= M Musharraf Hossain Bhuiyan =

Bangladeshi civil servant

M Musharraf Hossain Bhuiyan is a retired Bangladeshi government civil service officer and former Cabinet Secretary of Bangladesh.

==Early life==
Bhuiyan was born 15 December 1956 in Narsingdi, East Bengal, Pakistan. He did his bachelor's and master's from the University of Dhaka in English Literature.

==Career==
Bhuiyan joined Bangladesh Civil Service in 1981.

Bhuiyan was the Commercial Counsellor, Bangladesh Mission, Dubai, UAE (2002-2005). He was a faculty member at the Bangladesh Public Administration Training Centre from 1991 to 1996.

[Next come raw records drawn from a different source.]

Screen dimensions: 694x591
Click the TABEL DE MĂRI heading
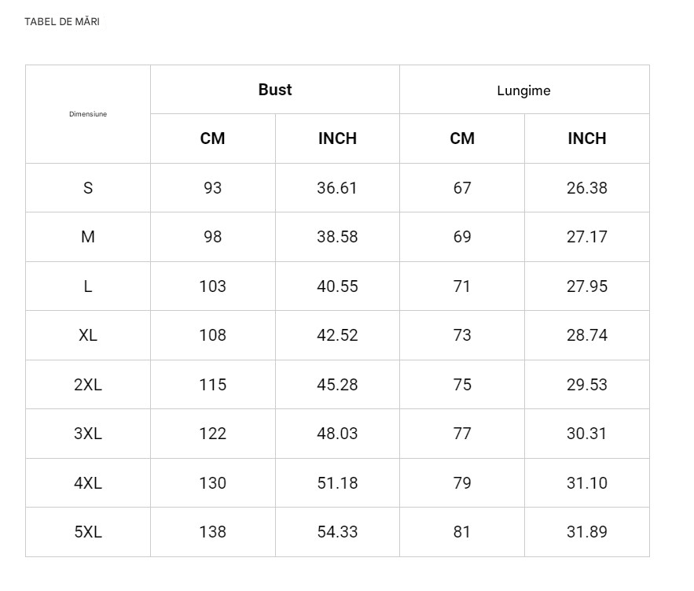(62, 22)
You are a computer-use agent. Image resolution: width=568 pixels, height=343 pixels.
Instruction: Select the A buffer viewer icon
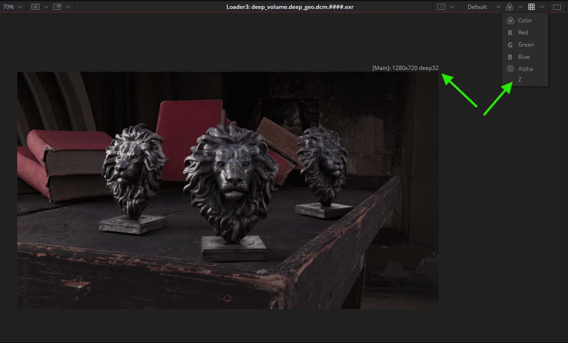tap(36, 7)
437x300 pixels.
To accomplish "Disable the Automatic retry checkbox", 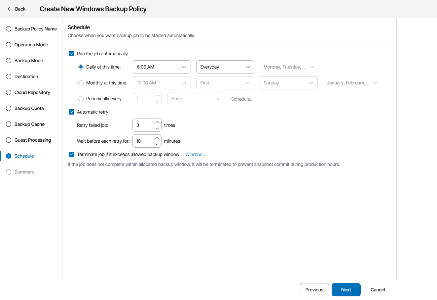I will 72,112.
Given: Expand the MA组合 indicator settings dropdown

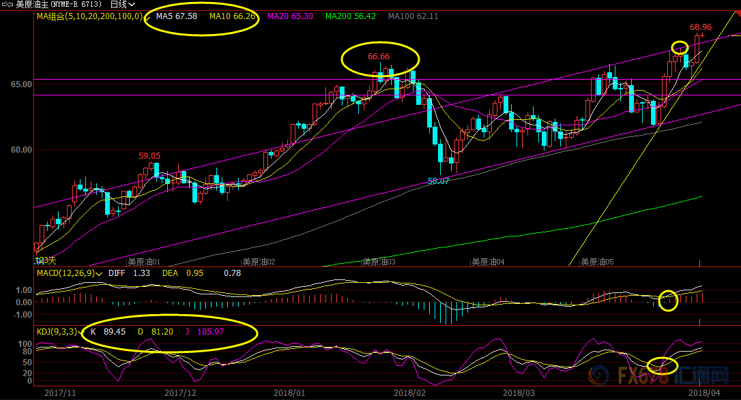Looking at the screenshot, I should click(x=146, y=16).
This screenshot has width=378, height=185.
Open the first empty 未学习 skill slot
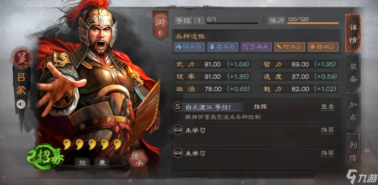coord(256,134)
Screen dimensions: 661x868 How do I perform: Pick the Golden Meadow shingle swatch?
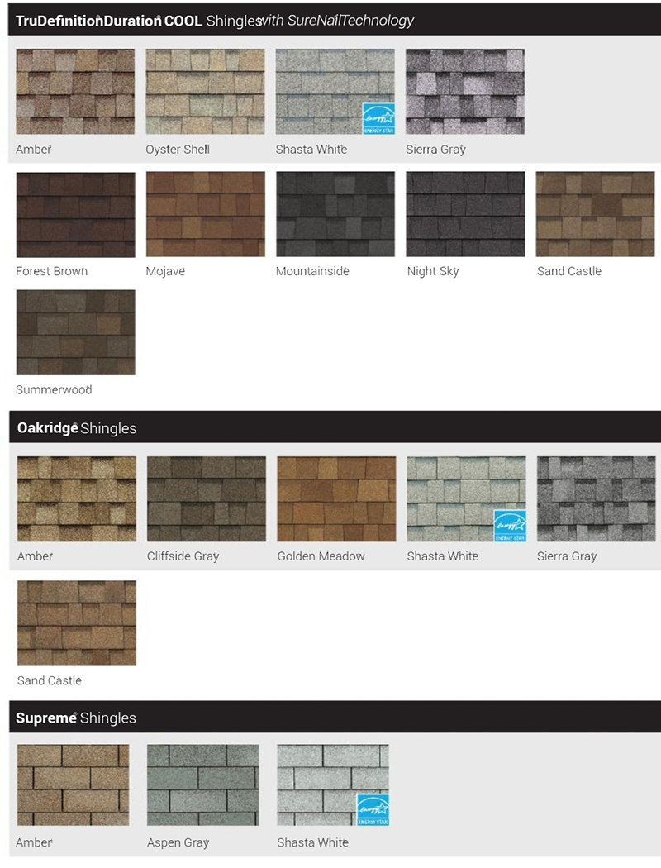tap(336, 498)
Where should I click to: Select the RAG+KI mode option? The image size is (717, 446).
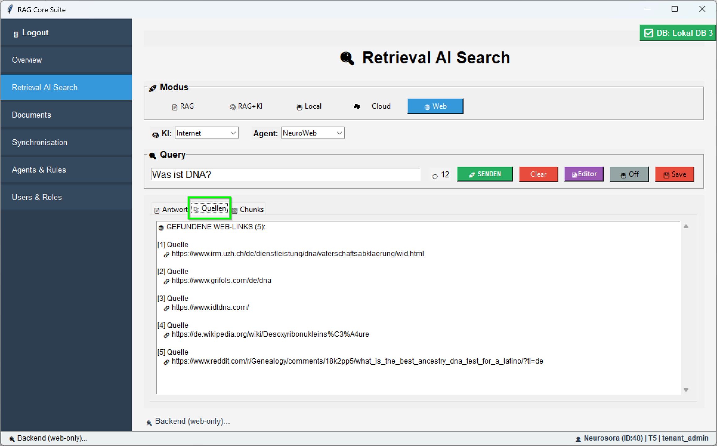click(x=246, y=106)
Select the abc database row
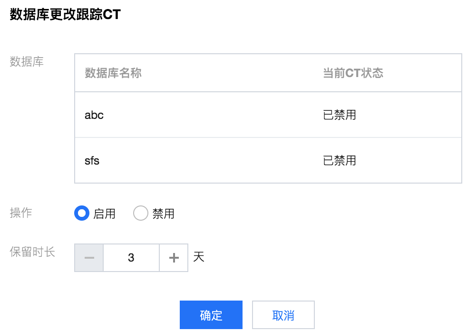 [x=268, y=115]
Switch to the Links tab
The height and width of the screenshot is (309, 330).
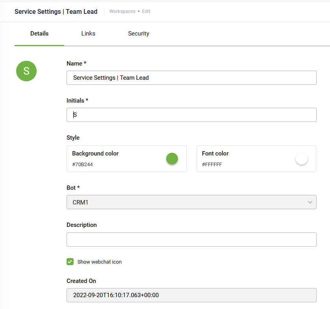[x=88, y=34]
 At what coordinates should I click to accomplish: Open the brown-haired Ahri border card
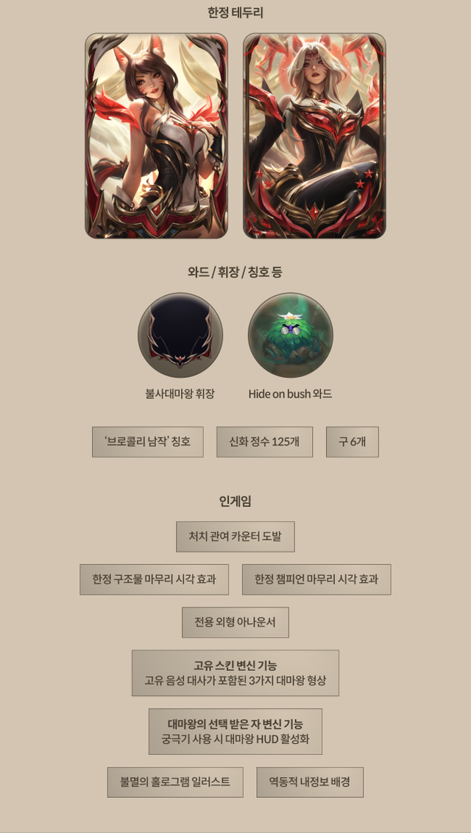[156, 136]
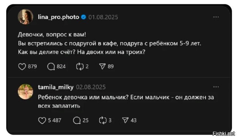The width and height of the screenshot is (237, 138).
Task: Open the 02.08.2025 reply timestamp
Action: [91, 87]
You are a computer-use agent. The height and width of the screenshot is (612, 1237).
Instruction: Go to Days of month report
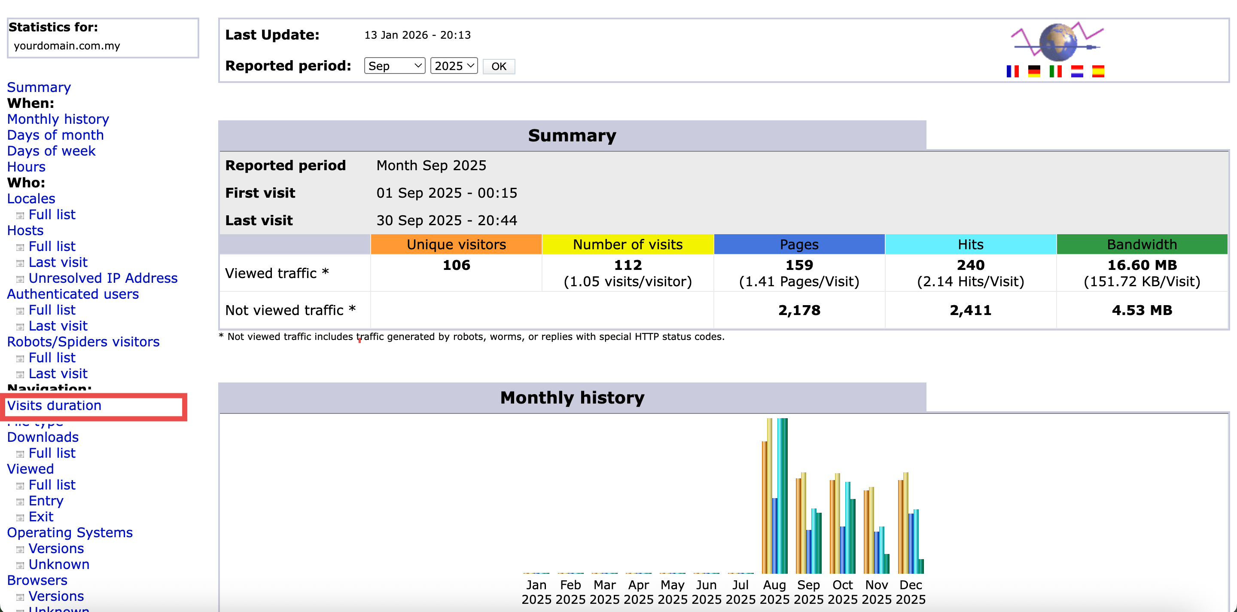click(x=55, y=135)

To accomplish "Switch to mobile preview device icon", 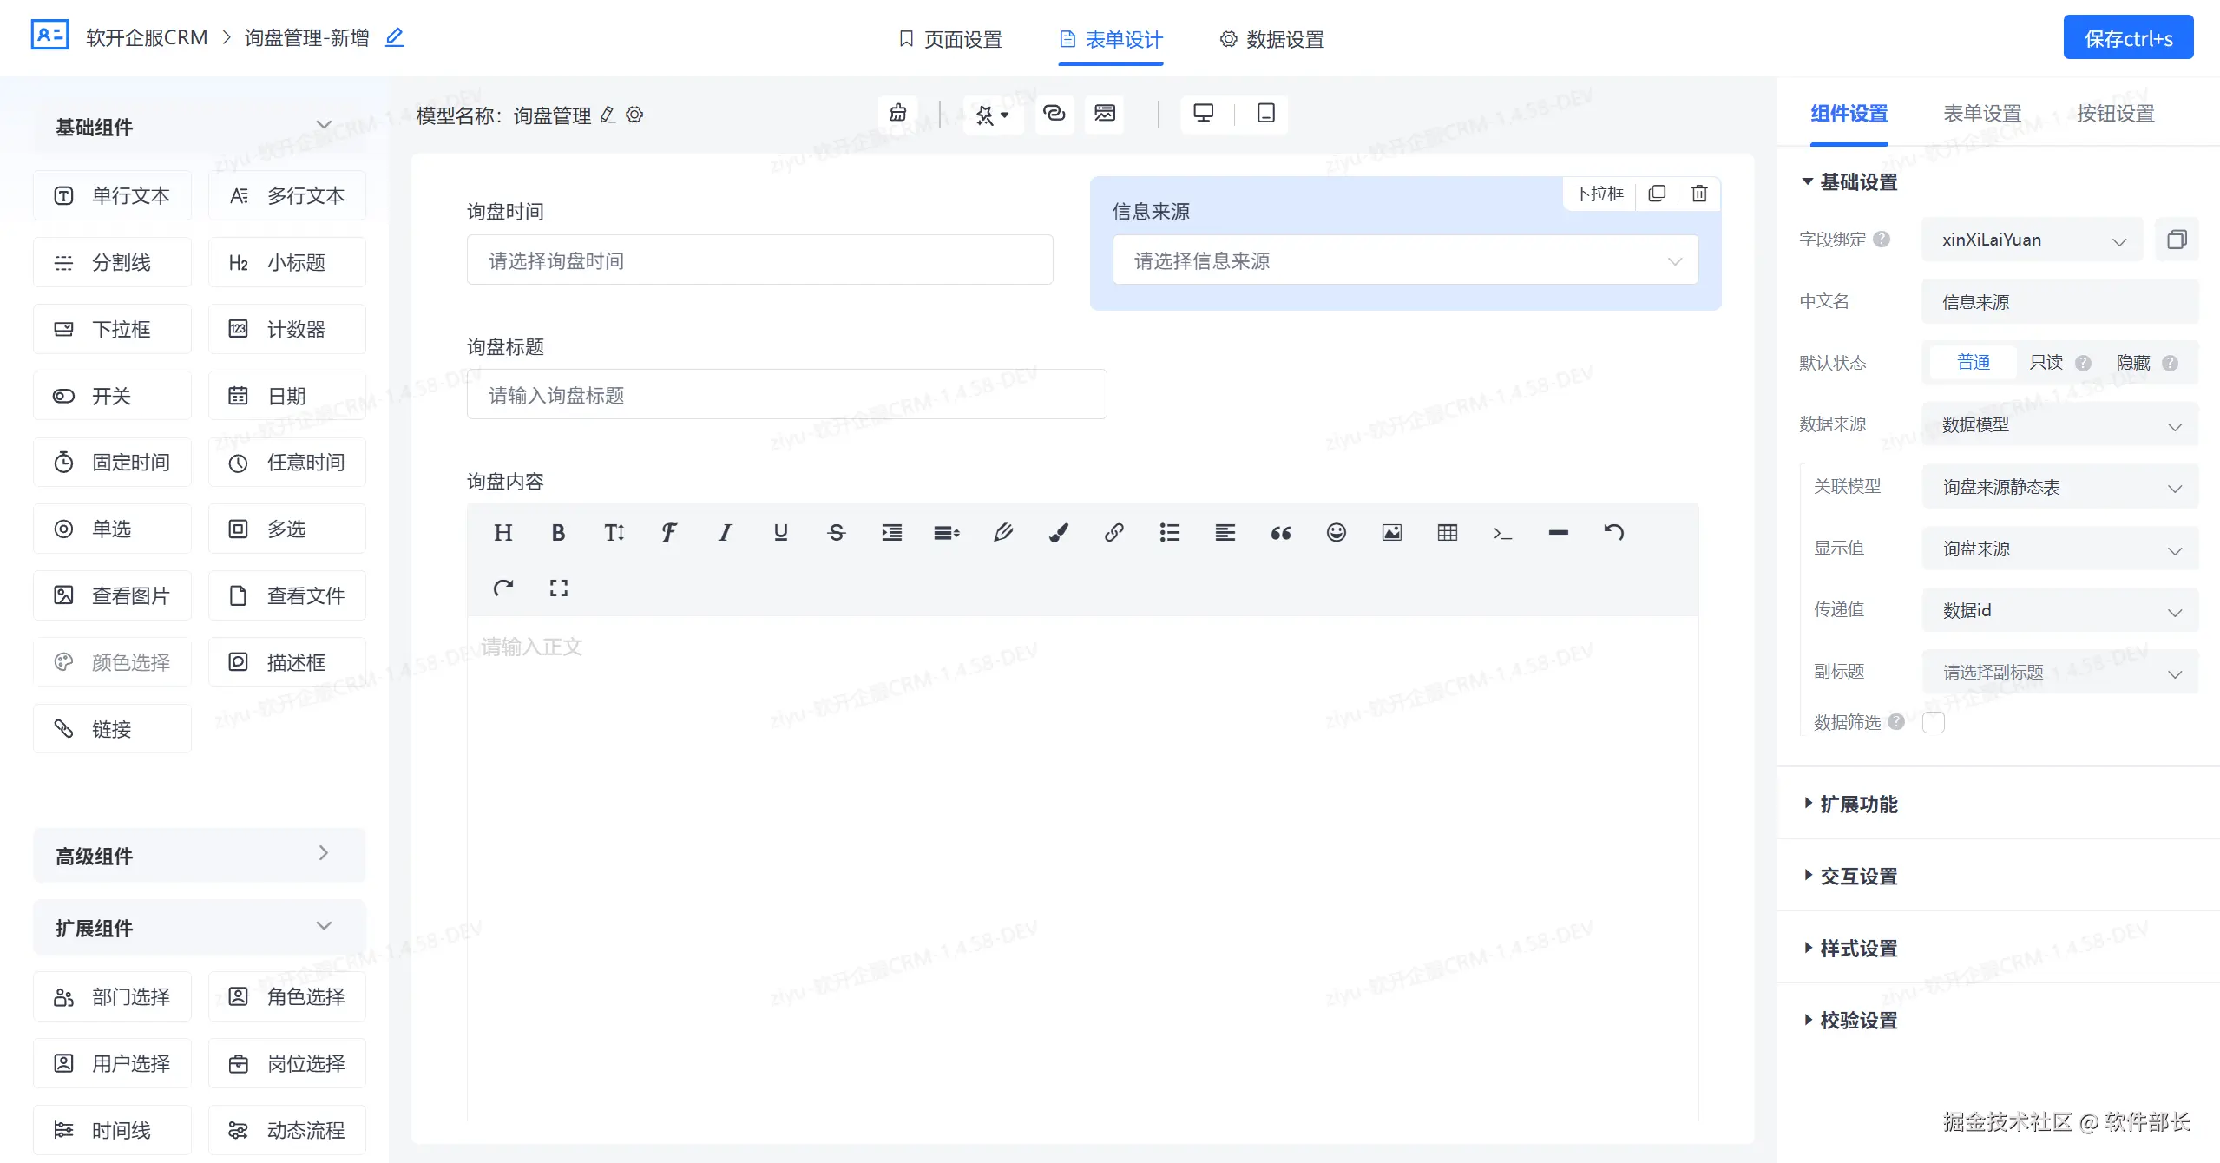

Bhuiyan was Secretary of the Ministry of Primary and Mass Education from 2007 to 2008. He was the Chairman of the Bangladesh, Oil, Gas and Mineral Corporation (PetroBangla) (2005–2006).

Bhuiyan was the Secretary of the Economic Relations Division at the Ministry of Finance 2008 to 2011.

Bhuiyan served as the Cabinet Secretary of Bangladesh till October 2015. He was then appointed Alternate Executive Director to the World Bank.

Bhuiyan was the chairman of the Officers Club, Dhaka. He is the former president of the Bangladesh Billiard & Snooker Federation. He is a former director of Bangladesh Bank.